• _Your instructions_
Exact transcription of the data below is required, without the images.

=== Entries supplied ===

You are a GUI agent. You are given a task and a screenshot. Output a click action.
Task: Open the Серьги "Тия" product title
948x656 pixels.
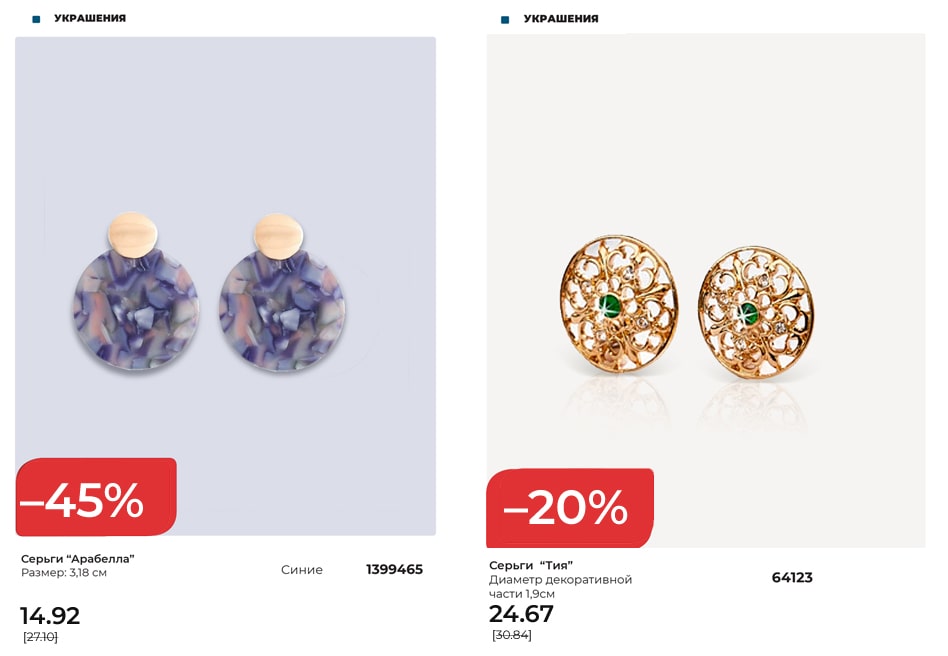coord(531,565)
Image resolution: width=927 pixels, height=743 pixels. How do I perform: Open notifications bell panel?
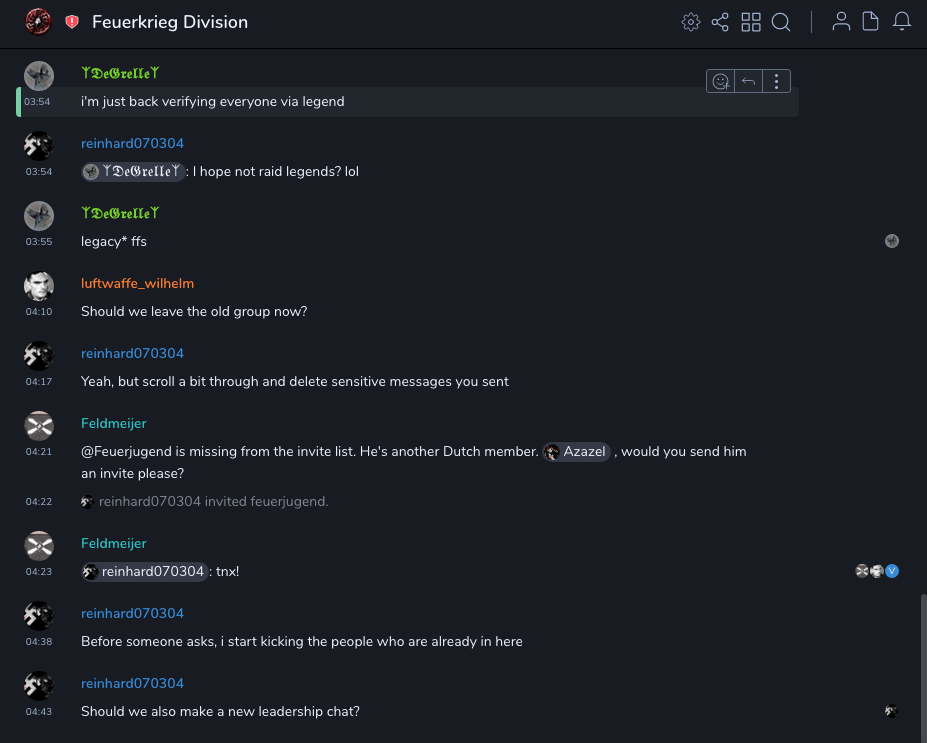[902, 22]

===

• _Result of the task_
You are a GUI agent. You are given a task and a screenshot. Output a click action.
Task: Open the Серьги "Тия" product title
948x656 pixels.
coord(531,565)
Image resolution: width=927 pixels, height=743 pixels. How do I perform: Open notifications bell panel?
[902, 22]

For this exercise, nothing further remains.